Fredrik Präntare と David Wallsten がチームに加わり、Dimfrost Studio は成長し始め、現在では 13 人のチーム メンバーと 4 人のコンサルタントで構成されています。チームは、ダークなテーマのストーリー主導のゲームからインスピレーションを得ています。具体的には Alice:Madness Returns、Alan Wake、Dark Souls、Shadow of the Colossus、A Plague Tale:Innocence、Resident Evil、The Evil Within などが挙げられます。
2021 年 6 月、Dimfrost Studio は、北欧民話から着想を得たストーリー主導のホラー アドベンチャー Bramble:The Mountain King を発表しました。Epic MegaGrant を獲得している本作は、Unreal Engine を使用して開発されており、PC とコンソールで来年リリースされる予定です。この近日リリース予定のタイトルの詳細を知るために、開発チームに、UE がどのように没入感のあるゲーム体験の実現に役立っているのかについてお話を伺いました。
 

Bramble:The Mountain King を制作するに至った経緯を教えてください。
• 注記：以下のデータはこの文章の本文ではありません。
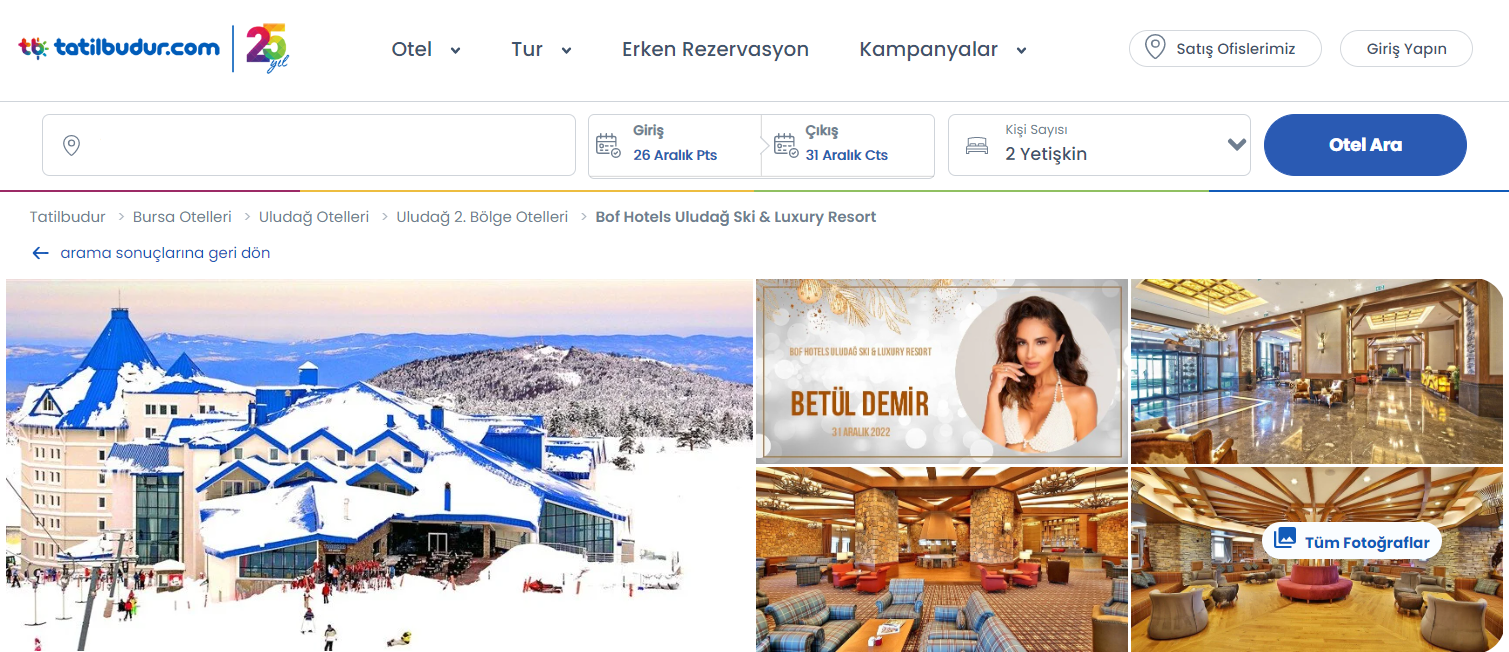Viewport: 1509px width, 652px height.
Task: Click the back arrow to search results
Action: point(40,253)
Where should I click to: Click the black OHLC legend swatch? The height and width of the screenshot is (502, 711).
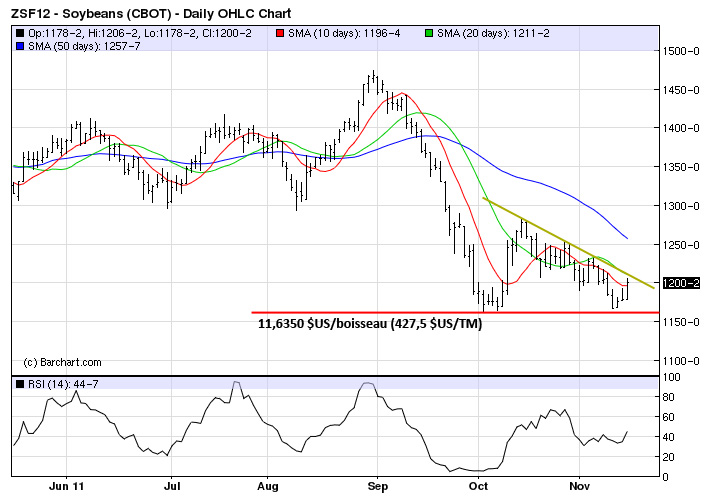pyautogui.click(x=18, y=35)
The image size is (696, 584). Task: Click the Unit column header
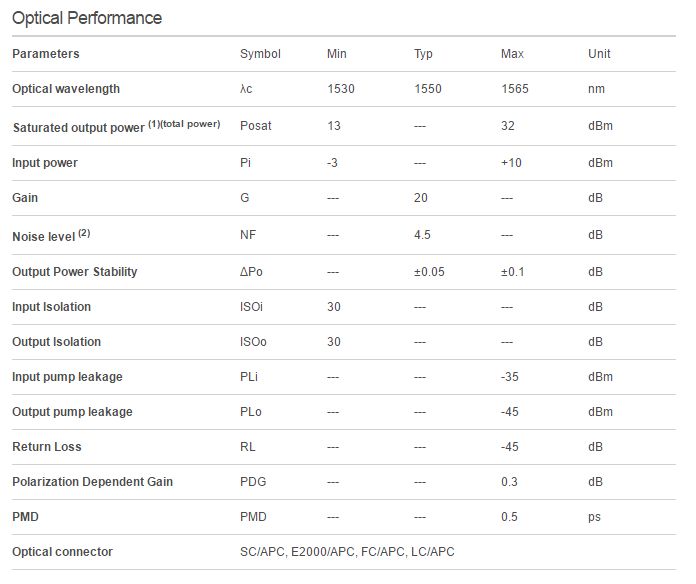599,54
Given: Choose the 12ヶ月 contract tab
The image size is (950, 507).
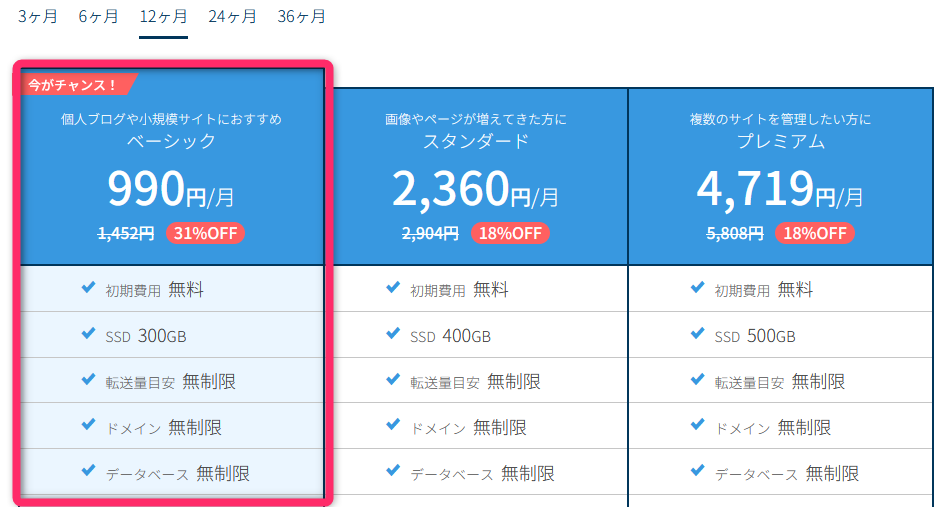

Dimfrost Studio、CEO、Fredrik Selldén 氏:
最初は、私と Ellinor、Mikael の 3 人でさまざまなスタイルや設定を試していました。北欧民話をモチーフにして、北欧の環境を取り上げたいということは、早い段階から決まっていました。ちょうどその頃、Unravel が発売されました。Unravel のグラフィックスやスタイルを見て、リアルでありながらダークで恐ろしい展開のゲームを制作したいと考えました。そこからアイデアを膨らませ、たくさんのデモを作り、さまざまなアイデアやゲームプレイを模索した結果、Bramble:The Mountain King に行きついたのです。
画像提供:Dimfrost Studio
Dimfrost Studio プロデューサー、Josua Mannebäck 氏:通常、北欧をテーマにしたゲームといえばバイキングを思い浮かべますが、私たちはバイキングが一切登場しないストーリーを制作したいと考えていました。北欧民話はまだ広く知られていない部分があり、豊富なストーリーが存在するため、ストーリー主導型のゲームにぴったりでした。スウェーデンをはじめとする北欧諸国の民話やクリーチャーを世界に紹介するまたとない機会だと思いました。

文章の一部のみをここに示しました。